Representatives Introduce Bill to Increase Authority of DHS's Top Cyber Security Officer
September 13, 2004. Rep. Mac Thornberry (R-TX) and Rep. Zoe Lofgren (D-CA) introduced HR 5068, the "Department of Homeland Security Cybersecurity Enhancement Act of 2004". It would increase the rank and responsibilities of the top cybersecurity officer in the Department of Homeland Security (DHS). It would also define "cybersecurity" to include protection of "wire communication".
This bill would amend the Homeland Security Act of 2002 (HSA), which is codified at 6 U.S.C. § 121 et seq. This bill was HR 5005 in the 107th Congress. It is now Public Law No. 107-296.

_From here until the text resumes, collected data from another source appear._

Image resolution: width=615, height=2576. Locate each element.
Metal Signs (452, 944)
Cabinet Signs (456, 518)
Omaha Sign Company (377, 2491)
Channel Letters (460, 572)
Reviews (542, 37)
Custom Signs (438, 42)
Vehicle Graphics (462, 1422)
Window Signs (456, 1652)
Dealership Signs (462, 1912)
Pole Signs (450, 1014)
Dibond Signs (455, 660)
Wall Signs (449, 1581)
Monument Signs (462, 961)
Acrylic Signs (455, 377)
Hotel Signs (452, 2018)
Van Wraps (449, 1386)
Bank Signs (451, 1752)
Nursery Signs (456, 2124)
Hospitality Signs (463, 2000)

Title II of the HSA creates a Directorate for Information Analysis and Infrastructure Protection, headed by an Under Secretary. This directorate has primary responsibility for information sharing and cyber security matters. Title II also creates the positions of Assistant Secretary for Infrastructure Protection and Assistant Secretary for Information Analysis. See, Section 201(b) of the HSA.
Currently, the top cybersecurity officer at the DHS is Amit Yoran. On November 15, 2003, Yoran (at right) was named Director of the National Cyber Security Division (NCSD) of the Information Analysis and Infrastructure Protection Directorate (IAIP) at the DHS. See, story titled "Amit Yoran Named Head of Cyber Security Division" in TLJ Daily E-Mail Alert No. 740, September 16, 2003.

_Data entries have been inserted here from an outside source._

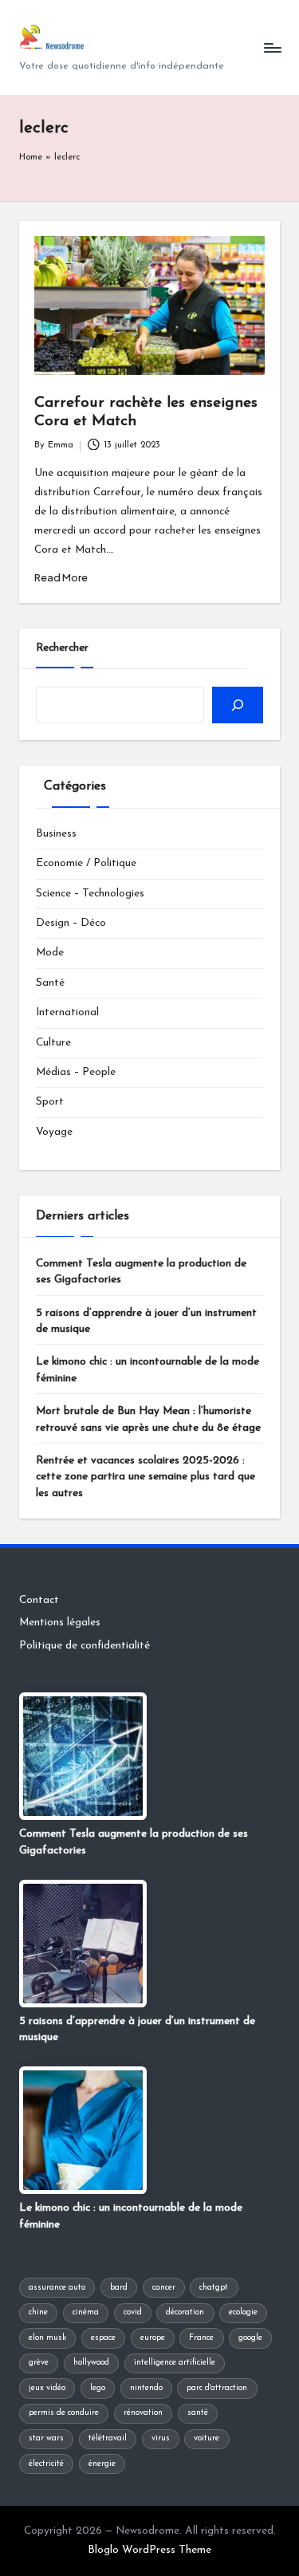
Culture (53, 1043)
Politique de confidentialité (84, 1646)
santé (197, 2413)
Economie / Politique (86, 863)
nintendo (146, 2388)
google (250, 2338)
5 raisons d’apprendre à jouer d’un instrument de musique (146, 1321)
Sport (50, 1102)
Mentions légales (59, 1622)
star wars (46, 2438)
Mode (50, 952)
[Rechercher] (237, 705)
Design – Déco (71, 923)
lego (97, 2388)
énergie (102, 2464)
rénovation (143, 2413)
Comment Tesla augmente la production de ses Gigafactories (141, 1271)
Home (30, 157)
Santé (50, 983)
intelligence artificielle (174, 2362)
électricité (46, 2464)
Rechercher (62, 648)
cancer (163, 2287)
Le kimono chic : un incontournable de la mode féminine (147, 1370)
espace (103, 2338)
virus (160, 2438)
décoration (185, 2312)
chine (38, 2312)
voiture (206, 2438)
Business (56, 834)
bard (119, 2287)
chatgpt (213, 2287)
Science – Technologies (90, 893)
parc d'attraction (217, 2388)
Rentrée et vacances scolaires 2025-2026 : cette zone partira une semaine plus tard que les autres (145, 1477)
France (201, 2338)
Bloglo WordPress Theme (149, 2550)
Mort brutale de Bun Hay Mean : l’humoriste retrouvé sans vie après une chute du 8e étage (148, 1419)
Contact (39, 1600)
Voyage (54, 1132)
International (67, 1012)
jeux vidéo (47, 2388)
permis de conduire (64, 2413)
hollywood (91, 2362)
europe (152, 2338)
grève (39, 2362)
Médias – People (76, 1072)
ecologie (243, 2312)
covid (133, 2312)
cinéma (86, 2312)
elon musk (47, 2338)
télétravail (108, 2438)
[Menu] (272, 47)
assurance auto (57, 2287)
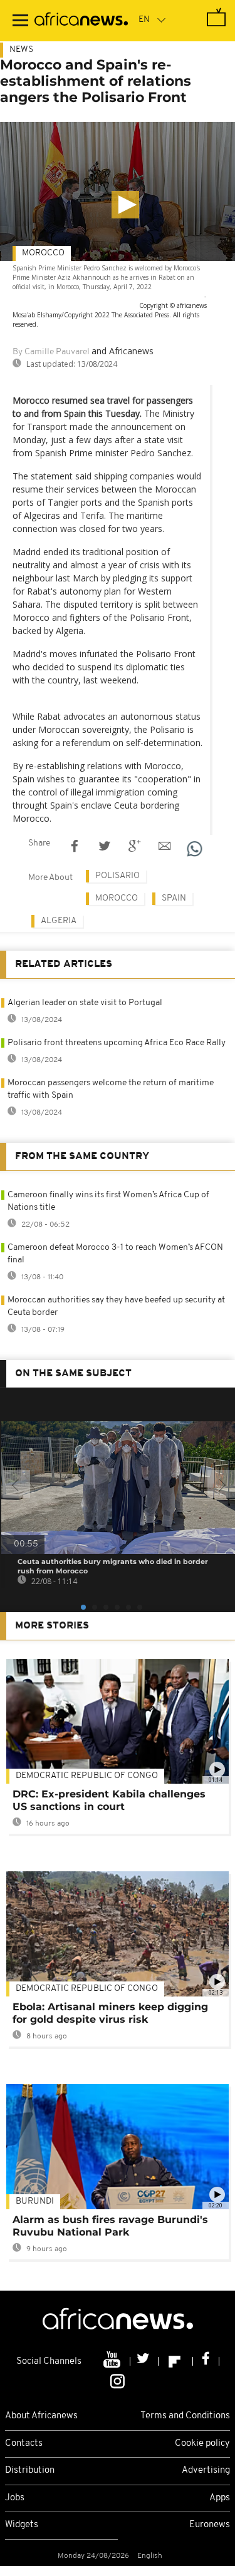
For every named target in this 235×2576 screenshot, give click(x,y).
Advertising (206, 2470)
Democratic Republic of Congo (87, 1988)
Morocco (43, 253)
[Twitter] (144, 2361)
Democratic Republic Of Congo (87, 1776)
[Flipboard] (176, 2361)
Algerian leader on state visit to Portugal (85, 1003)
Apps (219, 2498)
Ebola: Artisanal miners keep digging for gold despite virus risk (110, 2013)
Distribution (30, 2470)
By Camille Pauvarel (51, 352)
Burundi (35, 2201)
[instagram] (117, 2380)
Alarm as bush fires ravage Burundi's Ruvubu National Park (110, 2226)
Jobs (14, 2498)
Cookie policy (202, 2443)
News (21, 49)
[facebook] (206, 2361)
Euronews (209, 2525)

This places him several levels below the Secretary in the DHS hierarchy. Yoran works for Bob Liscouski, the Assistant Secretary for Infrastructure Protection in the IAIP. Liscouski works for Frank Libutti, the Under Secretary for Information Analysis and Infrastructure Protection. Libutti works for Tom Ridge, the Secretary of Homeland Security.
Neither Ridge nor Libutti have backgrounds in technology. Ridge is a politician -- a former two term Governor of Pennsylvania, and a former Congressman from Pennsylvania. Libutti is an ex-Marine General. Only Liscouski has a background in technology.
Some technology companies, and groups that represent them in Washington DC, have argued that the top cybersecurity officer at the DHS should hold a higher rank and more authority.
In addition, on January 16, 2004, the Democrats on the House Homeland Security Committee released a report [18 pages in PDF] titled "America At Risk: The State of Homeland Security: Initial Findings". It criticized the Bush administration for not making Yoran's position more important. The report states that "The top cybersecurity position in the government is now the Director of the National Cyber Security Division, buried deep within DHS. There is no longer a Presidential advisor or senior official with the authority to direct all the agencies responsible for cybersecurity should a cyber-crisis occur."
Rep. Lofgren (at left) stated in a release that "During the past year and a half, the subcommittee has heard from numerous experts about the need to address the increasing threats and vulnerabilities facing our nation's computer networks and systems. Our legislation will strengthen the Department's cybersecurity efforts and make sure the appropriate person within DHS has the authority and direction to get the job done."
Rep. Thornberry is chairman of the House Homeland Security Committee's Subcommittee on Cybersecurity, Science, and Research and Development. Rep. Lofgren is the ranking Democrat on this Subcommittee.
This bill would amend the HSA to create a new position of Assistant Secretary for Cybersecurity. It would also provide a definition of the term "cybersecurity".
The bill defines cybersecurity broadly, to encompass not only computers and computer networks, but also communications, including "wire communication".
The bill provides that "cybersecurity" means "the prevention of damage to, the protection of, and the restoration of computers, electronic communications systems, electronic communication services, wire communication, and electronic communication, including information contained therein, to ensure its availability, integrity, authentication, confidentiality, and nonrepudiation."
It also provides that "wire communications" has the same meaning as in 18 U.S.C. § 2510. This section provides that ''wire communication'' means "any aural transfer made in whole or in part through the use of facilities for the transmission of communications by the aid of wire, cable, or other like connection between the point of origin and the point of reception (including the use of such connection in a switching station) furnished or operated by any person engaged in providing or operating such facilities for the transmission of interstate or foreign communications or communications affecting interstate or foreign commerce". (Parentheses in original.)
This would appear to give the new Assistant Secretary for Cybersecurity, and the DHS, authority regarding the security of telecommunications. Individuals associated with the Federal Communications Commission (FCC), the Network Reliability and Interoperability Council (NRIC), the House Commerce Committee (HCC), and telecommunications carriers might take note of this definition of cybersecurity.
The bill would increase the rank of the top cybersecurity officer at the DHS, and define and expand the responsibilities of this officer. However, this increase in position would come at the expense of other government officers and offices. There is nothing in the bill that would increase governmental authority over the private sector.
This bill has been referred to the House Homeland Security Committee.